TASCO - Facing Headwinds With Solid Strategy; Reiterate BUY

Date: 
2023-04-17
Firm: 
RHB-OSK
Stock: 
Price Target: 
1.86
Price Call: 
BUY
Last Price: 
0.705
Upside/Downside: 
+1.155 (163.83%)
  • Reiterate BUY and MYR1.86 TP, 109% upside with 4% FY23F (Mar) yield. Post our site visit to TASCO’s Shah Alam Logistics Centre (SALC), we came away reassured of its earnings visibility, amidst overdone concerns on freight rates. We believe it will continue to book record earnings again in FY23, by delivering a 4QFY23F bottomline of MYR20-25m. This would meet our estimate, on top of a potential final dividend payout ratio of 30%. We are also positive on the progress of TASCO’s warehousing and cold chain segment, in terms of its expansion plan and new business wins.

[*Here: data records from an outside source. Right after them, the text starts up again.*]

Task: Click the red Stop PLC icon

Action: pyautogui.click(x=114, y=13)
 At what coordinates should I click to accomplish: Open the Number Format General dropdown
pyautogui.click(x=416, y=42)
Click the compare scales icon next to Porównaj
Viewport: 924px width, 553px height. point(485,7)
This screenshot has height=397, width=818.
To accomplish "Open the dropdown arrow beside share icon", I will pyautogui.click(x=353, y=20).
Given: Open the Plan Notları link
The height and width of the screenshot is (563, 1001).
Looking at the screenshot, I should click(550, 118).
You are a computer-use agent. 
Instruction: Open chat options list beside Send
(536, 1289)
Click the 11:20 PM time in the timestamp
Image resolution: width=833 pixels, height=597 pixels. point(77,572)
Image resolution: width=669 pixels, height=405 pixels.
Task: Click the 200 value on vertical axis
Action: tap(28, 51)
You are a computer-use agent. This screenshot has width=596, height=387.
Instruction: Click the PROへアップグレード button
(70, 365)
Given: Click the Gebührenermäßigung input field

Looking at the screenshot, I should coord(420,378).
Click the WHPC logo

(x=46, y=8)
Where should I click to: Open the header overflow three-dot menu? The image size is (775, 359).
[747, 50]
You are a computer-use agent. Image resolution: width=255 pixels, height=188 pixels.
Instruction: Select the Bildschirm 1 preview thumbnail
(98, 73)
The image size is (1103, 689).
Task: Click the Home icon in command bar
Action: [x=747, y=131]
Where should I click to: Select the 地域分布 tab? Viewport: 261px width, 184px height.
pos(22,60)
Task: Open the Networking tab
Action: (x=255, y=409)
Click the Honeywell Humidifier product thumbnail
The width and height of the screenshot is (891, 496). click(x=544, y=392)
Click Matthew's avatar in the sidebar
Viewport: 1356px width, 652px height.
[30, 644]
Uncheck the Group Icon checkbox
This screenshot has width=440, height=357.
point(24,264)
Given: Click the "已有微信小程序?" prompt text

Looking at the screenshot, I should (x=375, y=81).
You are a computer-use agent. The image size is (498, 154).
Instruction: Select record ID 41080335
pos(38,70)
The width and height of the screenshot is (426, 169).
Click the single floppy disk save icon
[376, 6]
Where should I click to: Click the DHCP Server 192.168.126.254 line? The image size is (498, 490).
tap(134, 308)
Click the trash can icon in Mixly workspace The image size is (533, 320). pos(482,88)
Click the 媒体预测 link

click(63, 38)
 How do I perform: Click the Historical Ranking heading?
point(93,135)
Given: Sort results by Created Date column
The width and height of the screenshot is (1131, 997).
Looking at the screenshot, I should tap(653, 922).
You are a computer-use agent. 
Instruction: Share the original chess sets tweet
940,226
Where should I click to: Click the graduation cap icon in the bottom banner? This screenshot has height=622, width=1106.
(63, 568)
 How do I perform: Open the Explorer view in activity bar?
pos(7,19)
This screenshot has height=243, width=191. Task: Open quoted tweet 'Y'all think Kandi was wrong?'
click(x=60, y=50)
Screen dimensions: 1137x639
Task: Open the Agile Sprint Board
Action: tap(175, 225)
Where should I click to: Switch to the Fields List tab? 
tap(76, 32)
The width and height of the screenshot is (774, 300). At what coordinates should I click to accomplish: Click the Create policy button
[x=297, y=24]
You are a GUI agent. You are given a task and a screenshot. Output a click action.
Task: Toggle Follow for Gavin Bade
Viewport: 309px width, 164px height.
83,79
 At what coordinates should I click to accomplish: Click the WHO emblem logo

  • Ground checks. The progress of the much-anticipated 600k sq ft SALC is on track (Figure 3), and TASCO expects to have a handover of rental space to its electrical & electronics and retail customers in Jan 2024. There is another 400k sq ft of leasable space under the SALC-Phase 2 expansion in the works – this is at the design stage, given the scarce supply and higher demand for warehouse space within the vicinity. Meanwhile, its new 250k sq ft West Port Logistics Centre (WPLC) expansion is expected to be completed by November, in time to cater to a new customer (Figure 4). TASCO’s cold chain operation is currently operating at 110% capacity, although we note that this “overflow” is mainly due to the festive season. We understand that TASCO expects to grow its capacity by another 16k palettes (current capacity: 56k palettes) by 4Q23, once the lease for its current tenant has expired.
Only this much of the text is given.